6.12Given the significance of the “extradition offence” test, it is worth explaining how we envisage this test will work in practice.
6.13Under our new Bill two criteria must be met in all extradition cases: there must be an “extraditable person” and an “extradition offence”. For standard extraditions there is a third criterion of there being “a case to answer”. This is discussed in Chapter 9.
6.14To determine whether there is an “extraditable person”, the Court must, in effect, decide whether the person is the same person as the one described in the extradition request, and whether he or she has been accused or convicted of a foreign offence. In most cases, determining identity and the status of the person in the foreign criminal justice system is likely to be a relatively straightforward exercise. Once that step is complete, the Court will need to determine whether the foreign offence is an extradition offence. The Bill requires an examination of the foreign offence and any relevant domestic offence or treaty offence.

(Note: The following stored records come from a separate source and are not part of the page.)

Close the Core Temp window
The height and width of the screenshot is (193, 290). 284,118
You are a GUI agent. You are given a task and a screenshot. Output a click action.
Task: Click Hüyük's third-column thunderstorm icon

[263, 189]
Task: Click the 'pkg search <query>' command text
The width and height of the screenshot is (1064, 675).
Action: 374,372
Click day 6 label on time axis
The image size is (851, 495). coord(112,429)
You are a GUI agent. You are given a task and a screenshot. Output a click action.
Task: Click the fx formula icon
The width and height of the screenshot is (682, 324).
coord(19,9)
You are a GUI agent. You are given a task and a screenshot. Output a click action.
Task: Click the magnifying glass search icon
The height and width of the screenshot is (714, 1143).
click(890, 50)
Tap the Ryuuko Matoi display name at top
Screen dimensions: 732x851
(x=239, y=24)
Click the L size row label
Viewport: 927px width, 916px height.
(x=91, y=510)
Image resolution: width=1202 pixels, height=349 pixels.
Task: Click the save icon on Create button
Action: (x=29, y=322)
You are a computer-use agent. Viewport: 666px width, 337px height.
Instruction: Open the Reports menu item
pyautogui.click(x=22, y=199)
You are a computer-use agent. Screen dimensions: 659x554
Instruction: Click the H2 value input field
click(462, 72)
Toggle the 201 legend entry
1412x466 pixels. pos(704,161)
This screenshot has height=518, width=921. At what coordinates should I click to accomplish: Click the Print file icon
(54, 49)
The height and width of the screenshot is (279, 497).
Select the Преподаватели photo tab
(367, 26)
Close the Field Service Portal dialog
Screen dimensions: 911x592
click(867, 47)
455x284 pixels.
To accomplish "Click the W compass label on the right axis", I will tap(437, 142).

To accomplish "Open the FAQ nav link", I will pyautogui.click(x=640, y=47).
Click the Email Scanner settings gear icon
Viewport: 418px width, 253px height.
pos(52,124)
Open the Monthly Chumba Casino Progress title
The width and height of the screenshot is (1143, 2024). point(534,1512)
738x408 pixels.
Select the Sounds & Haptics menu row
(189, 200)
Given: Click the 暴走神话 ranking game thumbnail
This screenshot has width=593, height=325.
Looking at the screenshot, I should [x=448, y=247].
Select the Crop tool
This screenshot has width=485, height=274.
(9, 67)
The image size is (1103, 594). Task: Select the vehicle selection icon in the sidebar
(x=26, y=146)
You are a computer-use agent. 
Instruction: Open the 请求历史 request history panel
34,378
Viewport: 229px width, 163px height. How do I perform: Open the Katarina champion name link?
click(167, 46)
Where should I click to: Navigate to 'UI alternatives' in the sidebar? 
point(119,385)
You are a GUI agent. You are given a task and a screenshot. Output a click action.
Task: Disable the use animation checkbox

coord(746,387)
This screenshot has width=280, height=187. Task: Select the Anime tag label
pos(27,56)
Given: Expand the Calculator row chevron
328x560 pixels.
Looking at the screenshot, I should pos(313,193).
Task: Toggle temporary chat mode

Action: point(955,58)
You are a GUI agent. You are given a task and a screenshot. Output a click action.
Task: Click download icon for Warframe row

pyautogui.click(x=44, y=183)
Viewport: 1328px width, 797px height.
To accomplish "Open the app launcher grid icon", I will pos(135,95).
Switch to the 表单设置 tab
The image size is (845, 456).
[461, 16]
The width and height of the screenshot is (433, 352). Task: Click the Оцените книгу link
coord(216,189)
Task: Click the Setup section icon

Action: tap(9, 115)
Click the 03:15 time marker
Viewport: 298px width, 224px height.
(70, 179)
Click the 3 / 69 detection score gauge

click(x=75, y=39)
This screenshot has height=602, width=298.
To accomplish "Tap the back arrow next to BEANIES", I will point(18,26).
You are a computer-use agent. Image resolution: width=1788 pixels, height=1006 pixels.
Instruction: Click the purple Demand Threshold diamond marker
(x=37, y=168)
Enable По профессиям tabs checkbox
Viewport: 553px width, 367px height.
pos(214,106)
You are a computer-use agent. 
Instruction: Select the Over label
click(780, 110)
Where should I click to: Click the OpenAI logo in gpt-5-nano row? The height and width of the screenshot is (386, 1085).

The need to identify the parallel offence in the Notice of Intention to ProceedTop
6.15An important innovation in the Bill is that the Central Authority must file a Notice of Intention to Proceed (NIP). This is discussed further in Chapter 8. Here it is sufficient to note that one of the main purposes of the NIP is for the Central Authority to identify at the outset the basis upon which it states that the foreign offence is an extradition offence. As explained above, two options are available: there can be an equivalent New Zealand offence, or there can be a treaty offence. We describe this as the parallel offence and, as explained above, this offence is important because it is the basis not only for determining whether there is an extradition offence, but also for determining whether there is a case to answer, as discussed in Chapter 9.
The place of the foreign offenceTop
6.16Without the allegation of a foreign offence there is no possibility of extradition. Our Bill requires that offence to be identified at the very beginning of the proceedings in the original request made to the Central Authority. Moreover, the foreign offence should be identified to the person sought in the NIP. The aim is to make it clear from the outset the offence for which extradition is sought. This is important because “extradition offence” is defined in our Bill with reference to the foreign offence. Thus, the question for the judge is: is the foreign offence an extradition offence?
6.17Significantly, however, our Bill makes it clear that for the third criterion (which only applies to standard extraditions) the judge will be concerned with whether there is a case to answer in terms of the New Zealand equivalent offence or the treaty offence. The foreign offence is largely irrelevant to this inquiry, as we discuss in Chapter 9.
Place of domestic offenceTop
6.18Without an equivalent New Zealand offence there can be no extradition, unless there is a relevant treaty offence or the request is from Australia. The existence of an equivalent New Zealand offence fulfils the dual criminality requirement. To determine whether this requirement is met, the Court must consider whether the conduct constituting the foreign offence, if committed in New Zealand at the time it is alleged to have occurred, would, if proved, have constituted an offence against New Zealand law. The Bill contains guidance on how this exercise should be conducted. In short, the two offences must have a degree of similarity, but it does not matter if the acts or omissions are categorised or named differently, or if the constituent elements of the offence differ.
6.19In relying on the fiction that the facts behind foreign offending occurred in New Zealand, sometimes there will be no parallel offence for technical reasons because of the way the New Zealand offences are described. The best example of this relates to tax law. A person may be charged with tax evasion in one country but it will never be the same as tax evasion in New Zealand as there will inevitably be significant differences in the way the countries structure their tax regimes. In keeping with the current Act, we have expressly recognised the difficulty with tax offending and dual criminality in the Bill.
6.20In other areas, the Court will always need to exercise a degree of judgement in deciding whether the two offences are similar enough to justify extradition. There is developing case law internationally that recognises a “doctrine of transposition” that may help judges in this regard. It applies to enable certain traits of the foreign country to be transposed into the New Zealand context to allow the dual criminality assessment to take place. However, we consider that beyond tax offending it is difficult to draw a bright line in relation to what it is and is not appropriate to transpose. Accordingly, we have left this matter to be developed through case law rather than statute. Taken to the extreme, the exercise of transposing the traits of the foreign country could undermine the entire point of having a dual criminality requirement. In the end, we consider that judges are best placed to address these issues on a case-by-case basis with reference to the general guidance we have provided in the Bill and the specific exception for tax offending.
Place of treaty offenceTop
6.21The current law provides that the requesting country can rely on the existence of an offence in a treaty rather than relying on an equivalent New Zealand offence. The ability to add offences that are not recognised in New Zealand, through treaties, is an important part of current international practice. Our draft Bill continues this approach but states the position more transparently.